Cookbook: Extracting URL content

September 29, 2013

This post provides a simple recipe of how to extract website contents from given URLs. Methods are static, since they are basic utilities and easy to reuse.

The method below receives the URL of the desired page, creates a connection, downloads its contents and replaces special characters from HTML accordingly.

Here I’m using StringBuilder because of possible performance issues.
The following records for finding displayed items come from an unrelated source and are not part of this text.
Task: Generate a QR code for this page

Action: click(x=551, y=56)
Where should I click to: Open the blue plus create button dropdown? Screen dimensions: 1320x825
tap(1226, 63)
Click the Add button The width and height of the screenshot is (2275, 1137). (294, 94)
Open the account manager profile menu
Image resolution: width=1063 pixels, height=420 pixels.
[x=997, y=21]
StringEscapeUtils.unescapeHtml4(...) is a ready-to-use method to decode HTML special characters.

private static String getURLContent(URL url) {

	// Holds the URL content
	StringBuilder urlContent = new StringBuilder();

	try {
		// open connection to the provided URL
		URLConnection urlConn = url.openConnection();
		// copy content to a buffer
		BufferedReader urlContentBuffer = new BufferedReader(
						new InputStreamReader(urlConn.getInputStream()));

		// using StringBuilder instead of String concatenation within a loop
		// for performance reasons, since Strings are immutable.
		String urlLine = "";
		while ((urlLine = urlContentBuffer.readLine()) != null) {
				urlContent.append(urlLine);
		}
		
		// close the buffered reader
		urlContentBuffer.close();

	} catch (IOException e) {
		// TODO Auto-generated catch block
		e.printStackTrace();
	}

	// using Apache Commons Lang to obtain HTML special characters properly
	return StringEscapeUtils.unescapeHtml4(urlContent.toString());
}

I’m using a getURLContent(String urlStr) to encapsulate the method above with an additional feature to add the http:// protocol in case it’s not provided.

public static String getURLContent(String urlStr) {

	String urlContent = null;
	try {
		// complete the url with "http://" in case the given one does not
		// provide the protocol (https, ftp etc)
		if (!urlStr.toLowerCase().contains("://")) {
				urlStr = "http://" + urlStr;
		}

		URL url = new URL(urlStr);
		urlContent = getURLContent(url);
	} catch (MalformedURLException e) {
		// TODO Auto-generated catch block
		e.printStackTrace();
	}
	return urlContent;
}

Voilà! The URL content can be easily extracted into a String using the getURLContent(String urlStr). Remember to treat the Exceptions in the way that fits best your business requirements!